The collective agreement on what to do after catching a historic baseball is very fiscally responsible, like a financial literacy course titled "So You Just Won The Lottery." The man who caught Shohei Ohtani's 50/50 home run ball would receive full marks: He declined an initial offer—reportedly $300,000—from the Dodgers and contacted an auction house, Goldin, the next day. Seeing as the current highest bid for the ball sits at $1.2 million with over 16 days to go, it was pragmatic and well-executed, if unsentimental, decision-making. As the seller wished to remain anonymous, the ESPN article on the auction instead quotes Goldin CEO and founder, Ken Goldin, and Goldin seizes upon the opportunity to mete out some uncensored self-advertising: "This is one of those cases where our reputation for getting the absolute highest price on hot-market items [came] into play ... honestly, we had no competition at all."
This is not moral judgment on the man who caught Ohtani's baseball. Imagine being so composed if a house were to fall into your lap; chance would be a fine thing. Ultimately the point of any item of sports memorabilia is to own it or sell it, and to own a baseball of Ohtani's worth is synonymous with being extremely wealthy.
This explains why another fan would file a civil lawsuit in an attempt to have the auction halted, claiming that he had originally possessed the baseball in the scramble for it; perhaps the courts ought to take this opportunity to establish what constitutes a catch in the outfield stands. All of this financial and litigious effort is expended for a baseball that, according to the photograph on Goldin's website is, well, a baseball, with a few defining details. There's a scuff mark stretching from the top of the Rawlings logo to where the seams curve closest to each other, smaller smudges on either side, an MLB authentication sticker.
Of course, no one is bidding on the baseball as some work of art to look at. The value of the baseball is a representation of circumstance: that Ohtani inaugurated the 50/50 club in one of the greatest single-game performances of all-time is part of it, but he also did the kindness of stealing the base before he hit the home run. In the hypothetical where the events were flipped, it's hard to imagine that the baseball would be worth the same. Some amount of retroactive glory would no doubt carry over, but it'd be a 50/49 baseball, and a fan cannot auction off a stolen base.
It is a quirk of the all-encompassing decimal system that 50/50 as a metric matters at all. Ohtani broke the previous equal home runs/steals record when he reached 43/43, but since that was accomplished, the next goal was 50/50. Each matched set he recorded since then had equal value, mathematically speaking. But it can't be helped: Thanks to evolution stumbling into 10 fingers, these groupings are given disproportionate weight. Since 43/43, the goal for viewers was always 50/50.
The way Shohei Ohtani plays baseball gives the impression that he is the only person on the planet who is free of this way of thinking. He has demonstrated time and time again that human convention simply does not apply; though it may make a baseball he hit worth $1.2 million and counting, it cannot touch him.
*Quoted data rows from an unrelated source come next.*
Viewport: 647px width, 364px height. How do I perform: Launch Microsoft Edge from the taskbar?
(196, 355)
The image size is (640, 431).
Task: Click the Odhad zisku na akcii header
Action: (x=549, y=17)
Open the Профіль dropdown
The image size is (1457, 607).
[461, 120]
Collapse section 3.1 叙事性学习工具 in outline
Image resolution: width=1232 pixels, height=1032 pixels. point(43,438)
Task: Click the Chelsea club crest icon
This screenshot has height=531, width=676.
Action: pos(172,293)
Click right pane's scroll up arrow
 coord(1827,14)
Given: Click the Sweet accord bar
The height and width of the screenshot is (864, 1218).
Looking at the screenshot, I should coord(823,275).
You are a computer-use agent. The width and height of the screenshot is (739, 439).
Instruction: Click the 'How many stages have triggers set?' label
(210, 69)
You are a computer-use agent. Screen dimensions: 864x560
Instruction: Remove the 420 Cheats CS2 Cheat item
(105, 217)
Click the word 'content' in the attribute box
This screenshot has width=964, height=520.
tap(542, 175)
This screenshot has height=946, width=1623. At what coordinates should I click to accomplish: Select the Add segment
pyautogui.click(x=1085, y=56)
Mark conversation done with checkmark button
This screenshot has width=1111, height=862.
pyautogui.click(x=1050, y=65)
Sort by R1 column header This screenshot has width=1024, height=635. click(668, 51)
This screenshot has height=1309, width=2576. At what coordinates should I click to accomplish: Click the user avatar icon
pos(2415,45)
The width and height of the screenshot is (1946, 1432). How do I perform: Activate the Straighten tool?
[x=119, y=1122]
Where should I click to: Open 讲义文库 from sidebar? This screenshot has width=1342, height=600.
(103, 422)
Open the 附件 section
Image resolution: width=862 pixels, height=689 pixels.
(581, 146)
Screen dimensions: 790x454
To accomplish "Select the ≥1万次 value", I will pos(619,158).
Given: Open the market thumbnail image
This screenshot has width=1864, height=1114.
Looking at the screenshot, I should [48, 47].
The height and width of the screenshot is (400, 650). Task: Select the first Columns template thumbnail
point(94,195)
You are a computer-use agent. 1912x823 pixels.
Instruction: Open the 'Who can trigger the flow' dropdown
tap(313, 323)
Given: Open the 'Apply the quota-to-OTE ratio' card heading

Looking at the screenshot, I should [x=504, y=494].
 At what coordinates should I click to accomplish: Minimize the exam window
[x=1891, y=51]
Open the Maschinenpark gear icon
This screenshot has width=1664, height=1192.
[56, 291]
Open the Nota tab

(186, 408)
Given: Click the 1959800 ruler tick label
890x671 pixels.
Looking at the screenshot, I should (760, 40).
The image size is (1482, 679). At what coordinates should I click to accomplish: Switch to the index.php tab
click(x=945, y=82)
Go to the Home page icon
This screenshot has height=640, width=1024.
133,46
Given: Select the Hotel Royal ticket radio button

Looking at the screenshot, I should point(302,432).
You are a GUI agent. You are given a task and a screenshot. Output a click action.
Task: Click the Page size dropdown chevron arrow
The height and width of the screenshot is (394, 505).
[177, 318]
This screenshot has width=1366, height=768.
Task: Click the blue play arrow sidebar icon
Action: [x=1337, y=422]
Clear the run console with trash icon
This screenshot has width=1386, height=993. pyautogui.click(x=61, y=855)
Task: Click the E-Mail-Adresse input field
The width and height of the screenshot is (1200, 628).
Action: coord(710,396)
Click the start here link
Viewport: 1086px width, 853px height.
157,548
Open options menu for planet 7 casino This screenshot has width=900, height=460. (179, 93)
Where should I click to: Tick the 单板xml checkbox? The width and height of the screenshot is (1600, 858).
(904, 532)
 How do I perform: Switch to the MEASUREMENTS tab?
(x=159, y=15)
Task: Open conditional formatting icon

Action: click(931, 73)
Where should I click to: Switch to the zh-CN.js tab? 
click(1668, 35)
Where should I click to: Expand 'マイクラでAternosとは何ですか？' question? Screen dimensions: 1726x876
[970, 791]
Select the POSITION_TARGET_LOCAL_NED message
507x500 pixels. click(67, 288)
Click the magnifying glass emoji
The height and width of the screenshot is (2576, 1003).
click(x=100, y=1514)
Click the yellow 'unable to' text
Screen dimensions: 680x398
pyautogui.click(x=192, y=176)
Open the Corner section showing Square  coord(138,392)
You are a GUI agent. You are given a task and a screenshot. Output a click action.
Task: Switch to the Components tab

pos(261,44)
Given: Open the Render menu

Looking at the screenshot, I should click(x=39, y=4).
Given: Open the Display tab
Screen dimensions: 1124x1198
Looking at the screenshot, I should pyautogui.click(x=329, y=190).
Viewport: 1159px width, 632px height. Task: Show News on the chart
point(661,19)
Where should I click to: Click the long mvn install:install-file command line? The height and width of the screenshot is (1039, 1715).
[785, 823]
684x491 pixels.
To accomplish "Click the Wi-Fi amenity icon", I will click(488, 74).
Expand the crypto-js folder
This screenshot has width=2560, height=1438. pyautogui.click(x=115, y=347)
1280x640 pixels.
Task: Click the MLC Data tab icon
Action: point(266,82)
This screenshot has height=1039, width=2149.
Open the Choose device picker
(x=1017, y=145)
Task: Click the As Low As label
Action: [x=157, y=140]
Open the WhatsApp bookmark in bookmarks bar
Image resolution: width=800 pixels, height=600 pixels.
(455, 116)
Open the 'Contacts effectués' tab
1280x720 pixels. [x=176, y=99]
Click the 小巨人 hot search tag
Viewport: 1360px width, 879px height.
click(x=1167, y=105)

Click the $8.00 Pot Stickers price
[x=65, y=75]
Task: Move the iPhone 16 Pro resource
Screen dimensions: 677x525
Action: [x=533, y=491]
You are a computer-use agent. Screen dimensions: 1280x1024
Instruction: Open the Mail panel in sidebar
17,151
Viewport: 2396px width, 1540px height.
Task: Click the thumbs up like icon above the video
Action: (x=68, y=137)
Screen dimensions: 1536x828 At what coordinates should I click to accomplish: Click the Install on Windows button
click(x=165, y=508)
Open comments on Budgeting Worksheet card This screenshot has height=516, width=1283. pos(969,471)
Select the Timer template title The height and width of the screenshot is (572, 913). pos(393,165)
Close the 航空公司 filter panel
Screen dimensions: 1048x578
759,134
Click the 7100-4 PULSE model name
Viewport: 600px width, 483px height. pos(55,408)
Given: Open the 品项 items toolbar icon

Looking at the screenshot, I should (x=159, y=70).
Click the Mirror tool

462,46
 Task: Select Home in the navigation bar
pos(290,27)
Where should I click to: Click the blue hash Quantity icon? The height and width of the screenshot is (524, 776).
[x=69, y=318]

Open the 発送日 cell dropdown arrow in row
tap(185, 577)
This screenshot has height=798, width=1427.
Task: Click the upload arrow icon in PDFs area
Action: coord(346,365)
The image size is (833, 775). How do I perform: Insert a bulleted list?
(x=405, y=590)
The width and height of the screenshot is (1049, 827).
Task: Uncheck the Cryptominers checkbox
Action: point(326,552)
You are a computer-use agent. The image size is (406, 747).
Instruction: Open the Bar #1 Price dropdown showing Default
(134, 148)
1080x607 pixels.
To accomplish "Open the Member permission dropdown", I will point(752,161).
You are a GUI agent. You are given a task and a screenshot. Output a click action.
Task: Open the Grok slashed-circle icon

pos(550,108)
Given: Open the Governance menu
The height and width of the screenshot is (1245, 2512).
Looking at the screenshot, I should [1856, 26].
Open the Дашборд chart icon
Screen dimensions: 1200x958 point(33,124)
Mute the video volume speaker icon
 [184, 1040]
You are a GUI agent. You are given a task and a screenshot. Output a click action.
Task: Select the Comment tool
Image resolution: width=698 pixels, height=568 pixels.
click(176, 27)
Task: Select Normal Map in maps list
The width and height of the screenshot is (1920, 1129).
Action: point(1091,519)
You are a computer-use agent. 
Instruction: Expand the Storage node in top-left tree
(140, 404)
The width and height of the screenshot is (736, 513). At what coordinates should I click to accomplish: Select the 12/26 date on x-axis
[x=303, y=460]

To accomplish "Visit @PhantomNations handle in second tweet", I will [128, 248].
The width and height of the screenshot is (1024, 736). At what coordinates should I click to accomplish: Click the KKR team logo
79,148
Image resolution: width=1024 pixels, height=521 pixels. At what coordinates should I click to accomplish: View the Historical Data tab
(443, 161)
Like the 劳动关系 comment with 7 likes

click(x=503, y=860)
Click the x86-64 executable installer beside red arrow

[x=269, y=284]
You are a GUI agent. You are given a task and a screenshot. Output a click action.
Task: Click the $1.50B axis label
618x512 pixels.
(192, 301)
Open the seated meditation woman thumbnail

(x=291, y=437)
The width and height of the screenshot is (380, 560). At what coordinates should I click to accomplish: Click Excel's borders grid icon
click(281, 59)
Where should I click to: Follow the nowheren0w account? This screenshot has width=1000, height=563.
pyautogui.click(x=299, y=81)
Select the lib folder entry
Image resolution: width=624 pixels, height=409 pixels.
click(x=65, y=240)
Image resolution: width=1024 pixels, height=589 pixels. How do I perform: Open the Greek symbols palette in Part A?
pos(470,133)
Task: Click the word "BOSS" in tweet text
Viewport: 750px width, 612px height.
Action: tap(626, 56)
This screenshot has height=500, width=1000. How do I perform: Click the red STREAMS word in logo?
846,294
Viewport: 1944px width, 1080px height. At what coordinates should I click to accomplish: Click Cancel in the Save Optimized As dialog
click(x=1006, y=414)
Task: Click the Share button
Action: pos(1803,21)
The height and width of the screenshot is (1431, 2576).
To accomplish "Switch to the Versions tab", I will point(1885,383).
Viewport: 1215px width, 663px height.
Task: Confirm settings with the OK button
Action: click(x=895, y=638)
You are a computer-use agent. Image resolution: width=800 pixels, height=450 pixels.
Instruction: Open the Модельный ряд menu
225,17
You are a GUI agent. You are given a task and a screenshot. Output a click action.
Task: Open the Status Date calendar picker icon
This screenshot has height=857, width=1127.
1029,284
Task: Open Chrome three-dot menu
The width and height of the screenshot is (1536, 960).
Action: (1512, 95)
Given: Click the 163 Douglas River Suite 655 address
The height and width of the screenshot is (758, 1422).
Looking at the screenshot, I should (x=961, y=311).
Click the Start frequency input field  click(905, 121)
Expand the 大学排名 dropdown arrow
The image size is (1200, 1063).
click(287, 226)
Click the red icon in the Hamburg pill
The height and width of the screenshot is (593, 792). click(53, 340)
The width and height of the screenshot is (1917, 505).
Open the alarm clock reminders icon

What Ohtani has accomplished since getting 50/50 is as impressive as the lead-up going into that achievement. That same game, he got 51/51. From that game through to the end of the season, he slashed .628/.667/1.186 over 48 plate appearances. That's 27 hits in 43 at-bats. He hit three more home runs after the historic game, just for good measure. He stole seven more bases because he decided he could—just as he seemingly decided to try for 50 steals midway through the season—and broke Ichiro Suzuki's record for the most steals by a Japanese baseball player. His post-50/50 run includes an unprecedented eight-game stretch of hitting. For a split second, it almost looked like he could steal the batting title away from Luis Arráez and clinch the first triple crown since Miguel Cabrera in 2012. He cooled down enough in the end that he finished second, but he even had the analytics nerds caring about batting average.
Not so long ago there was a case to be made, at least a positional-adjustment-in-WAR case, that Francisco Lindor was a worthy MVP candidate alongside Ohtani. Even then, though, there was a tacit understanding that so long as Ohtani broke 50/50, Lindor would have to accept his WAR crown as a consolation prize. But Ohtani leaves no doubts; his game is not dependent on circumstance. For all that is going on outside of it, Shohei Ohtani will be busy playing baseball.